— start —

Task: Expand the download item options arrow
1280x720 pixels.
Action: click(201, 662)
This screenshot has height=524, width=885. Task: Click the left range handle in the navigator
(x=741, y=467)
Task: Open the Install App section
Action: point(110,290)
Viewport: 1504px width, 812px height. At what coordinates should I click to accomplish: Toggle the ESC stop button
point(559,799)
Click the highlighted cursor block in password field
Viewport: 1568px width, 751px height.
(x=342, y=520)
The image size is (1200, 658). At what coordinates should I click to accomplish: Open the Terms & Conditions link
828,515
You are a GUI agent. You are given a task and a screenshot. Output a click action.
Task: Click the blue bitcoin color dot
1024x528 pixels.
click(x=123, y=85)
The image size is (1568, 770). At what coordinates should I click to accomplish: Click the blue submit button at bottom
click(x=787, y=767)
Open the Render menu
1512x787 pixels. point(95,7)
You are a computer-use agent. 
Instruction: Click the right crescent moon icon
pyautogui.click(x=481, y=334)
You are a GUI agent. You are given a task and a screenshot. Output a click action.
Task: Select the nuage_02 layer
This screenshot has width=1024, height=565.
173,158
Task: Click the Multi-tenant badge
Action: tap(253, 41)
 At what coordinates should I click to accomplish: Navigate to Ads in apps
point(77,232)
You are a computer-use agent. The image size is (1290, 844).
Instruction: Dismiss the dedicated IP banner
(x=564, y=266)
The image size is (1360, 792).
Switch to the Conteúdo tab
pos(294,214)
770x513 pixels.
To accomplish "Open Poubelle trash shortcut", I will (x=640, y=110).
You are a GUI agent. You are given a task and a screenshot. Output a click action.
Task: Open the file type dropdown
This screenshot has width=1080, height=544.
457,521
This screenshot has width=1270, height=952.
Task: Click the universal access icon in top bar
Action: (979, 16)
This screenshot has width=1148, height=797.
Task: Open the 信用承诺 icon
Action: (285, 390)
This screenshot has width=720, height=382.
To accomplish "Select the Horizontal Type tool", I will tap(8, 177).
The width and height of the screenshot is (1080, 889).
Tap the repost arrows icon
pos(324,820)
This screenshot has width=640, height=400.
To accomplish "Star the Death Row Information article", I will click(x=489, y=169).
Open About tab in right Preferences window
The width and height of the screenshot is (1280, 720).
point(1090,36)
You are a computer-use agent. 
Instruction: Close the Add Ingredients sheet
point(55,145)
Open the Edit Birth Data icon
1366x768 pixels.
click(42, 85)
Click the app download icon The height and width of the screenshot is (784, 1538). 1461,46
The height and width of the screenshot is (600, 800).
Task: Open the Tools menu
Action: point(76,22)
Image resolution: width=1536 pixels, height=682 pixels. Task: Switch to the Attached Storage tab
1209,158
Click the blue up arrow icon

— end —

● GOAL OF THE EXERCISE:
How many lines of the records above contain the string "blue", matching case exactly? Reply with the number alone.

● THE COMPLETED TASK:
3